Determination of the nature and origins of phosphorus in catchments underlain by Upper Greensand

Student thesis: Doctoral ThesisDoctor of Philosophy (PhD)

Abstract

Phosphorus (P) is a key element for crop production and often a key nutrient limiting biological production to waterbodies in agricultural catchments. Although a suite of regulations on the concentration of P in rivers exist under the EU Water Framework Directive and Habitats Directive, there is a limited understanding on the background concentration of P that is derived from the weathering of natural P-bearing minerals within the catchment. This project investigates this issue in the headwaters of the Hampshire Avon catchment in southern England where P concentrations currently breach P standards for Good Ecological Status under the EU WFD and at which adverse effects on ecology are unlikely under the EU Habitats Directive. Drilled core samples were recovered from farmland and woodland sites in the Vale of Pewsey, which is underlain by the Upper Greensand (UGS) aquifer, where the headwaters of the Upper Avon are drained.

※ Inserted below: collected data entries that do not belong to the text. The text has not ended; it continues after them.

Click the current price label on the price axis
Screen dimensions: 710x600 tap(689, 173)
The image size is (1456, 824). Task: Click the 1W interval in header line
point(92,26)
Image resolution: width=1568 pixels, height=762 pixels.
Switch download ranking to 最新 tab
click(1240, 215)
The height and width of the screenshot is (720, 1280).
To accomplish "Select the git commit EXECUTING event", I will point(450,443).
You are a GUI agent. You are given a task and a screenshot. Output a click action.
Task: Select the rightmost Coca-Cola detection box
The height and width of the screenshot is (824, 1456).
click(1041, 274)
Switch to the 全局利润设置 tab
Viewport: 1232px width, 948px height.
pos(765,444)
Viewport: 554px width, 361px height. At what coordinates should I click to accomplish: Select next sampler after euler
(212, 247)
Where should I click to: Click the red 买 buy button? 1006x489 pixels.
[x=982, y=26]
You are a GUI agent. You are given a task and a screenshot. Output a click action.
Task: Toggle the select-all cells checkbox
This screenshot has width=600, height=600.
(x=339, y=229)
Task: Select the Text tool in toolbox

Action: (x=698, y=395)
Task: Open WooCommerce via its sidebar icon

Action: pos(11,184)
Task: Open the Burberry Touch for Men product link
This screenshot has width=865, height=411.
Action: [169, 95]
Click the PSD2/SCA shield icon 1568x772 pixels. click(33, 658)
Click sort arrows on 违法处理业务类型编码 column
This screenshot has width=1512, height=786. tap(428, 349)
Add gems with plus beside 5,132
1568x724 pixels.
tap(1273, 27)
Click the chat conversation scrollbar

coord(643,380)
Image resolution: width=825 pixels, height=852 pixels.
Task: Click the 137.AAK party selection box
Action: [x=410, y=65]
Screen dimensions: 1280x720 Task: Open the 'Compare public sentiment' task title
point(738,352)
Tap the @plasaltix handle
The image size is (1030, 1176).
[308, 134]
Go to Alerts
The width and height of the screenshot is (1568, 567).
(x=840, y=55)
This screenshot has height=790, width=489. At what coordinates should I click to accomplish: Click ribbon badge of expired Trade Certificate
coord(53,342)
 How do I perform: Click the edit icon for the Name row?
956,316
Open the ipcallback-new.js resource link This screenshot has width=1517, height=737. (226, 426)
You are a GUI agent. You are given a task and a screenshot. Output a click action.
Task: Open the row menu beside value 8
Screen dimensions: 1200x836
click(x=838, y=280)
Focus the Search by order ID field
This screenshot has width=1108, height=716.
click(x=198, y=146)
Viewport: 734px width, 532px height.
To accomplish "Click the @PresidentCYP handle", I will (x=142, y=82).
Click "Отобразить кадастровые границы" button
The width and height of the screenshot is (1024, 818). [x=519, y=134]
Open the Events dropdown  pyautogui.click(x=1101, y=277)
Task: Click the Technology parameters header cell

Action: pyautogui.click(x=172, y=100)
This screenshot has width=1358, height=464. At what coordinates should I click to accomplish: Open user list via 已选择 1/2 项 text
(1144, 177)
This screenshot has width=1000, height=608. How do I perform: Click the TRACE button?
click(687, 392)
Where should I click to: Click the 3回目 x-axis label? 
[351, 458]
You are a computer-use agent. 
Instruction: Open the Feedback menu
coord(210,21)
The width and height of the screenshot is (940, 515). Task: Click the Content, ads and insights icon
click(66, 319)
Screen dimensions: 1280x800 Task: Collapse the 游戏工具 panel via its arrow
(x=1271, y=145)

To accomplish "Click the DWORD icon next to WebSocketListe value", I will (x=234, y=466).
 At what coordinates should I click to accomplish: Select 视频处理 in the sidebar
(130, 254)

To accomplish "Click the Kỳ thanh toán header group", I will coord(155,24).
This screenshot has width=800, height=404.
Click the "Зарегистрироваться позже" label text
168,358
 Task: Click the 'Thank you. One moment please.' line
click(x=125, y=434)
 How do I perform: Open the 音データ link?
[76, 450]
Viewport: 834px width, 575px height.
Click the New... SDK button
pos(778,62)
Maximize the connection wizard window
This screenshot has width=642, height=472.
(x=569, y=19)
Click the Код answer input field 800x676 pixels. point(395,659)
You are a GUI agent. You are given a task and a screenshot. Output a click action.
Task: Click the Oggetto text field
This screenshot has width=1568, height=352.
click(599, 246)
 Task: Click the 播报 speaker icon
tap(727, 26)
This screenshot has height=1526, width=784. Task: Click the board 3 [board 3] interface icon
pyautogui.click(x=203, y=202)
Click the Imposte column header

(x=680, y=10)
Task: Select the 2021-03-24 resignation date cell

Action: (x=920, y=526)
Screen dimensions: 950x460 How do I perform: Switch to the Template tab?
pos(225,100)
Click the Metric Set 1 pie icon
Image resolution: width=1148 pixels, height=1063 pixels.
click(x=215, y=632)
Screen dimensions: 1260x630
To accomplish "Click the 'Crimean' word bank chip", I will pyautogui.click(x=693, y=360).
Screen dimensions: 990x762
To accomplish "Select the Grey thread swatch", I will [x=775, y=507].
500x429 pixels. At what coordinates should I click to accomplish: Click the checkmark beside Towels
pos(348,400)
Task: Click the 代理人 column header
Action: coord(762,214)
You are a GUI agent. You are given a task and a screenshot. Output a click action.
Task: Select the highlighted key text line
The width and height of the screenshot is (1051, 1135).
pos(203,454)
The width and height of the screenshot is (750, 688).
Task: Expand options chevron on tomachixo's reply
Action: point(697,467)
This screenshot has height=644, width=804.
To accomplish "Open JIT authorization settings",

Chemical analysis of UGS bulk rock and porewater samples indicate that solid P concentration ranges between 0-0.8 wt.%, and soluble reactive P and total dissolved P concentrations range from below the limit of detection (1 mg/L in a small number of samples. Mineralogical analysis of bulk UGS samples showed that the most abundant natural P-bearing mineral form is carbonate fluorapatite (~0.1 wt.% on average) and is commonly present in the form of P nodules. These are found to accumulate in four UGS horizons and when accessible by water they dissolve very slowly contributing a very little P flux to the river. By contrast, the most abundant anthropogenic P-bearing mineral is microcrystalline hydroxyapatite (~0.01 wt.% on average). Mineralogical evidence and geochemical modelling show that it is highly reactive and can rapidly dissolve, migrate downward, and re-precipitate many times as it moves from surface to the aquifer below. Additionally, high P concentrations in the porewaters are never co-incident with P nodule horizons, suggesting that dissolved porewater P concentrations are mainly controlled by the anthropogenic surficial P inputs and the dissolution of hydroxyapatite, rather than the weathering of carbonate fluorapatite nodules in the UGS bedrock.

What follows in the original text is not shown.